Ancient Computing, Ancient Art

In about 1976 I worked in the University of Wisconsin Computer Science Laboratory.  It was a basement area in the "Computer Science" building which housed the massive Univac 1108/1110.

For a small place there was a surprising about of old computer equipment around.

One of the computers was an ancient IBM 7094.  This was a "mainframe" from the era of the Apollo moon missions (it was used to calculate the orbits for the lunar lander) and, as I understand it, one of the first computers to perform "time sharing" - letting more than one use onto the computer interactively at a time.

I worked for Paul Pierce (his museum website here) at the time, the director of the lab.

This computer came with its own generator to convert three-phase power to some bizarre, specialized DC voltage level it required for operation.  The generator - basically a large 3-phase AC motor that turned a DC generator - was about 3 feet deep, 5 feet high and about 8 feet long.  It put out some serious noise while operating the computer.

- Directive 1
In the passage on ancient computing, what was the IBM 7094 used to calculate during the Apollo moon missions?
- Directive 2
Rewrite the part of the passage on ancient computing starting at "This computer came" and ending at "operating the computer.", putting "racket" in place of "noise".

- Raw records
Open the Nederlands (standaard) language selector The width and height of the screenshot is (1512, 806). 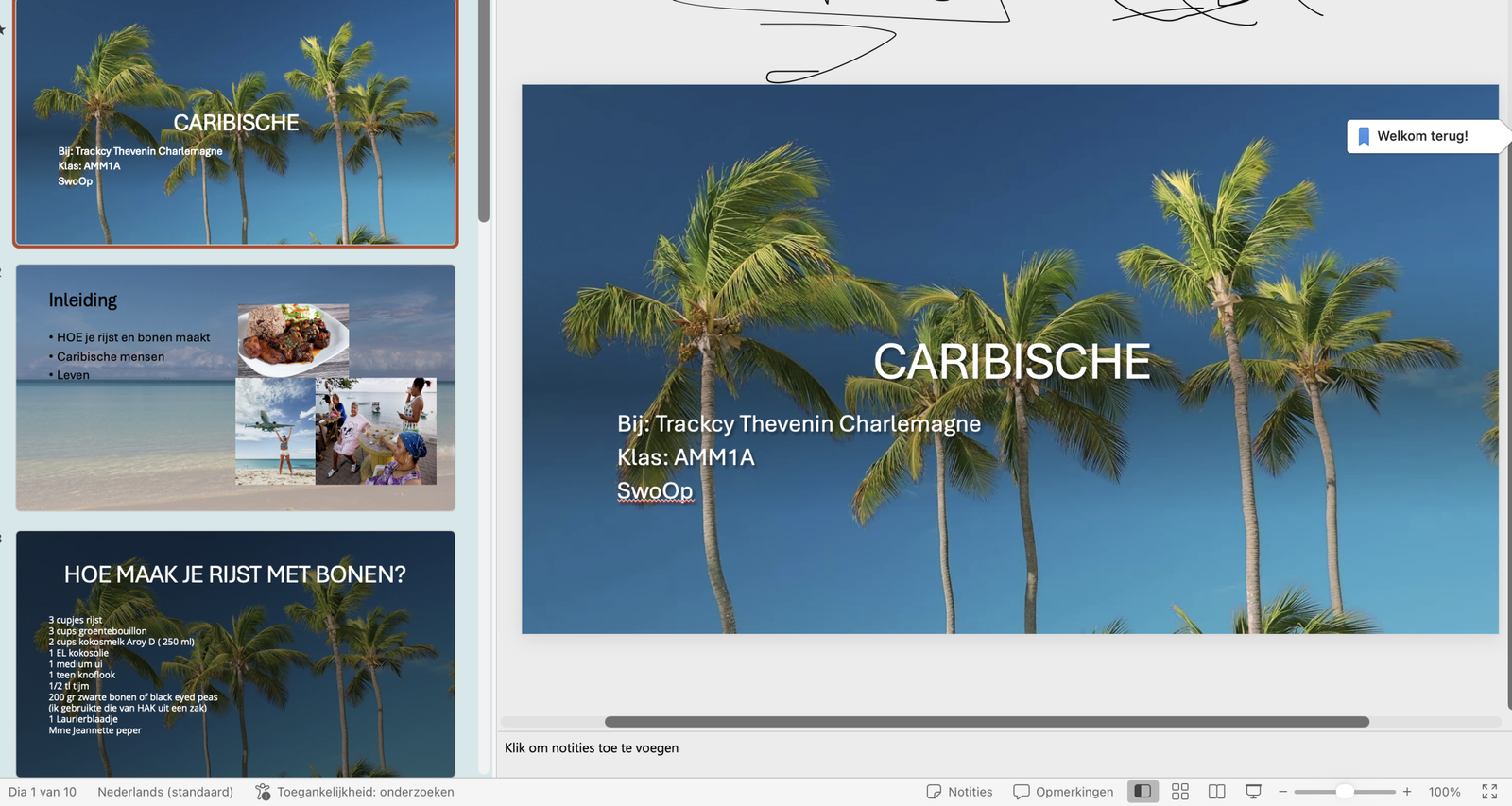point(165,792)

---

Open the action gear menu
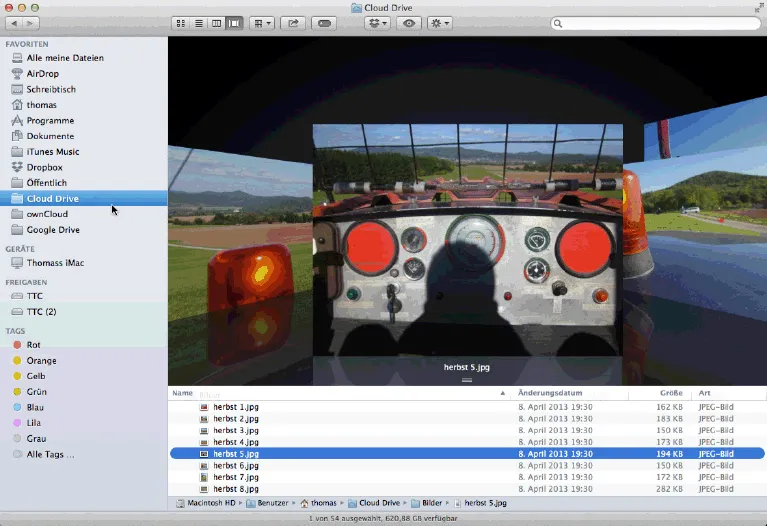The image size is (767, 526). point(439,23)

- Complete response 1
The orbits for the lunar lander.

- Complete response 2
This computer came with its own generator to convert three-phase power to some bizarre, specialized DC voltage level it required for operation.  The generator - basically a large 3-phase AC motor that turned a DC generator - was about 3 feet deep, 5 feet high and about 8 feet long.  It put out some serious racket while operating the computer.